Growing up in New Jersey, the state was
dominated by two cultural gravitational centers, NYC to the North, Philadelphia
to the South. To the social outsiders,
the dreams of getting out of town to be somebody always lead to either city. Just getting to the city meant life,
culture, excitement.
"Incident on 57th St" and "New York City Serenade"
told stories from inside the anguish and gloom of the city. The characters' hopes and dreams of a
better life meant fleeing New York.
Yet, at fifteen, I assumed that my living in
New York City was an inevitability. I
couldn't picture myself living truly anywhere else.
The books I read, the movies I watched, the
music I listened to, the paintings I saw in museums, all had an undercurrent in
my perception that dragged me to what I thought New York City was, endlessly mysterious,
alluring, addicting, Noir films, jazz, full of life.
There's a world, a universe deep in my body,
that's completely influenced by Bruce's second album.
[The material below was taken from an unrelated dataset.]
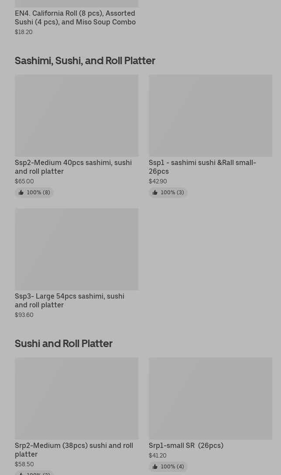
Task: Click the Sashimi, Sushi, and Roll Platter heading
Action: 85,60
Every time I hear the opening notes of "Incident on
57th St" on the piano that leads in the guitar solo, my mind goes back to
that dark night in July on my gram's steps, totally alone on the planet, yet
completely connected to a place, to characters and to universal themes.
A coda to that story…
I mentioned that my oldest cousin, Stacy,
seemed to always have a cassette of The Wild, The Innocent and the E Street
Shuffle in her car.
Despite the seventeen-year age difference,
one of the things that Stacy and I were able to bond over was a love of Bruce's
music. She was a teenager when
Born to Run came out and growing up I knew of no bigger fan.
In the summer of '03 her cancer was in
remission. Through a friend, my
brother was able to get tickets to a Springsteen concert at the newly opened
Lincoln Financial Field in Philadelphia.
My brother, Stacy, her daughter and I went. The concert was Bruce and the E Street Band at their best,
playing in front a sold out football stadium, throwing a huge party that
everyone felt invited to.
In the middle of the concert, Bruce stepped
back and took a breath. The band settled down for a moment. Bruce stepped back to the mic and the
piano started the opening notes to "Incident on 57th St."
There was Springsteen lore at that time that
he hardly ever played in concert tracks off of The Wild, The Innocent and the E
Street Shuffle, at least not since the '70s.
I can remember looking at Stacy and her eyes
getting really big, her face lit up, a gigantic smile and then her singing all
the words.
In the midst of 70,000 people, I felt that
Bruce could hear her personal request.